Within a few weeks, I've run across two novels that use the "Choose Your Own Adventure" model in parts of the story to advance the narrative. I have to wonder if this is a coincidence or if it says something about the age of the authors.
I had read two other novels by Gabrielle Zevin before I picked up Young Jane Young. Her novel The Storied Life of A J Fikry is a book lover's book. I listened to it on audio and then bought a hard copy, hoping she'd provided a list in the back of the books referenced in the novel. Her YA novel Elsewhere gives a picture of the afterlife quite different from the one in The Lovely Bones. In her latest novel Young Jane Young, Zevin tells the story of a mother and daughter--or two sets of mothers and daughters. The title character adopts this new name after reaching the kind of infamy associated with Monica Lewinsky. Midway through the book, the narrator begins to instruct, "If you think she...turn to page..."
When I read Nathan Hill's debut novel The Nix, the author tells another tale, weaving the story of a son and his mother, follow childhood and adulthood of both Samuel Andreson-Anderson and his mother Faye Andreson-Anderson. The story opens as Faye is arrested for throwing a handful of gravel toward a political candidate, earning her infamy in the news as the "Packer Attacker." Meanwhile, Samuel, the son the abandoned when he was young, is an adjunct literature professor wrestling with a study guilty of plagiarism but unwilling to accept the rap. Meanwhile, he has made no progress on the novel for which he has already spent the advance money. He spends far too many hours playing the video game Elfscape. Hill uses the same Choose Your Own Adventure technique following Samuel's choices.
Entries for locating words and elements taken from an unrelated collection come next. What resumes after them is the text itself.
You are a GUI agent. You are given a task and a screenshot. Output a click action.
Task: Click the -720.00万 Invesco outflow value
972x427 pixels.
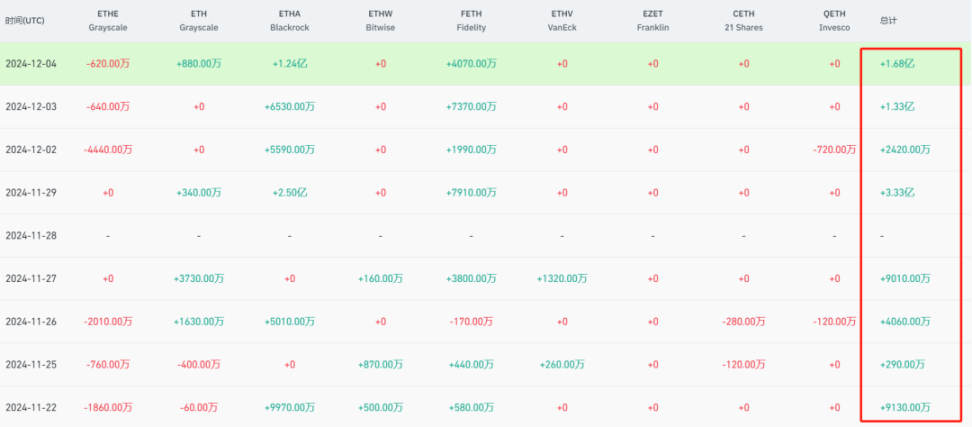[x=834, y=149]
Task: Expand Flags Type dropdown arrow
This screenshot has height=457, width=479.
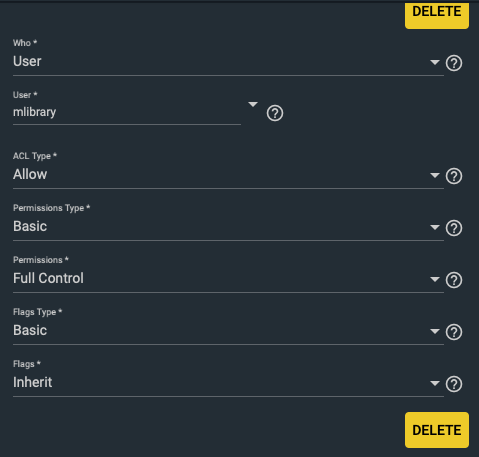Action: coord(434,331)
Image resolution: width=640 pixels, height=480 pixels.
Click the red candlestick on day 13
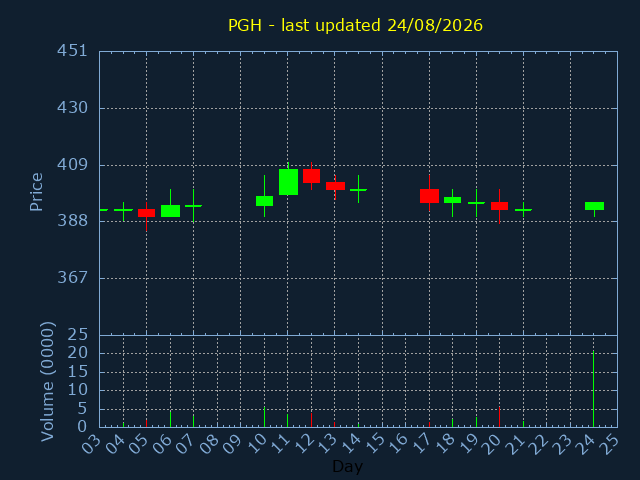pos(336,186)
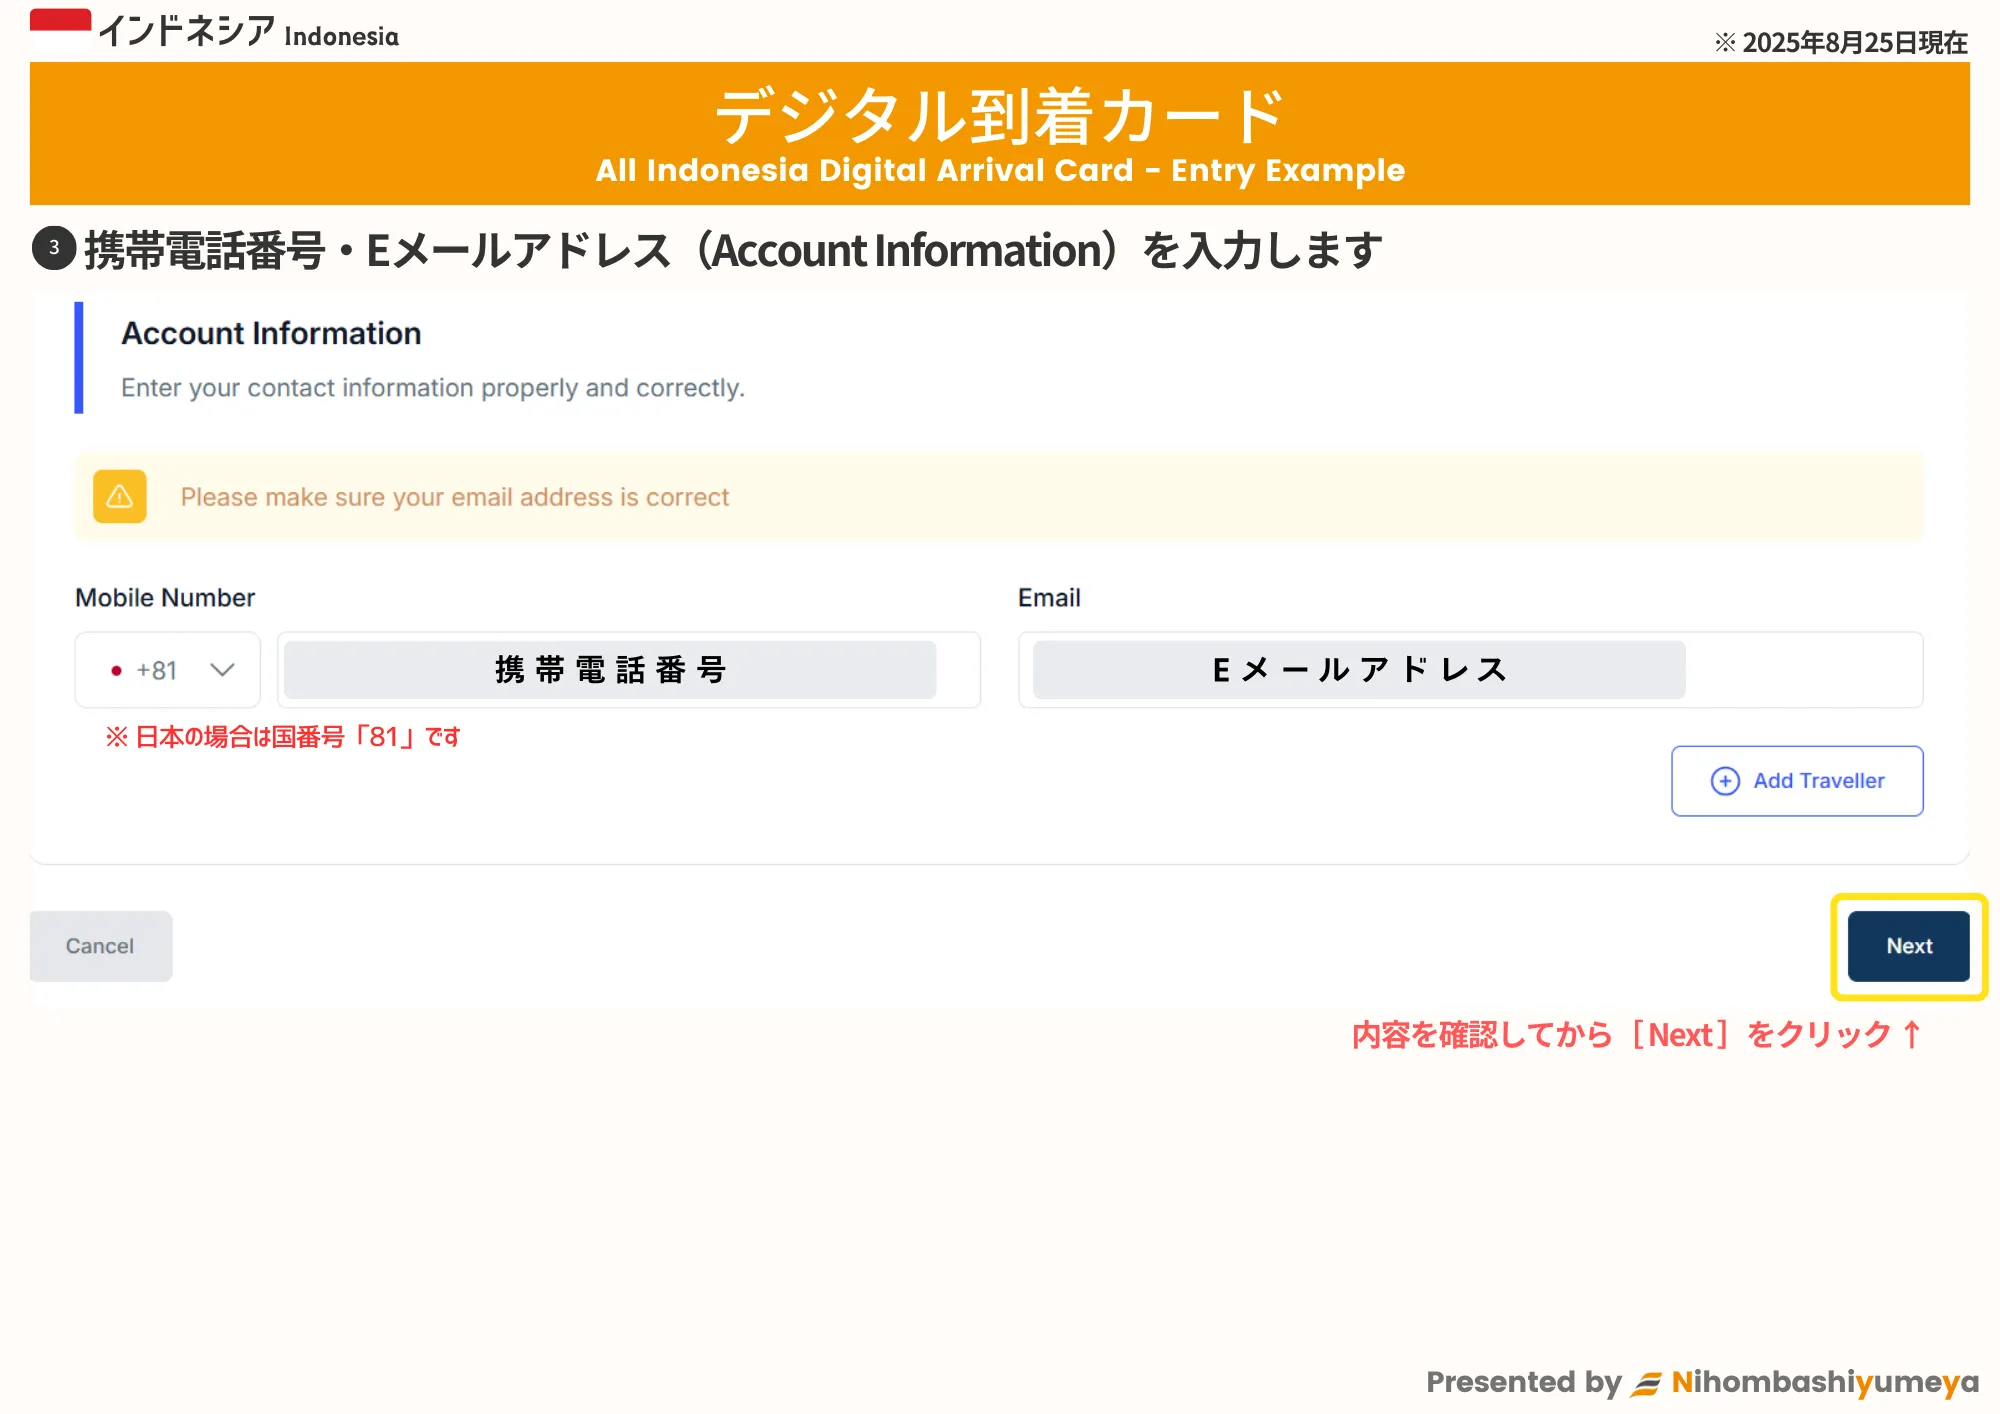
Task: Click the orange Digital Arrival Card banner
Action: coord(1000,134)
Flashbacks introduce readers to Samuel's childhood spent with his friend Bishop, falling for Bishop's twin sister Bethany, a violin prodigy around the time his mother leaves. Hill also takes the story back to Faye's teenage and college years before she dropped out of college barely into her first semester to marry Samuel's father Henry.
The novel casts a wide net, bringing together a cast of characters that pull the story lines together. Pwnage, one of the notorious members of the Elfscape online gaming community meets Samuel in real time. Samuel learns eventually that his literary agent, under another name, was part of Faye's life too.
Protest marches, often turning violent, appear in at least three different times of the story. Faye is caught up in a march in Chicago during the Democratic Convention. One particular entertaining side story shows Hubert Humphrey obsessed with bathing to rid himself of the stench from the nearby slaughterhouses. Later, Samuel joins Bethany in a march, carrying mock-up caskets, to memorialize American soldiers killed in the Middle East, including his old friend Bishop.
Both Zevin's and Hill's novels move through both time and place to round out multi-generational narratives rich enough to grab hold of readers' memories and to give them plenty of adventure ripe for the choosing.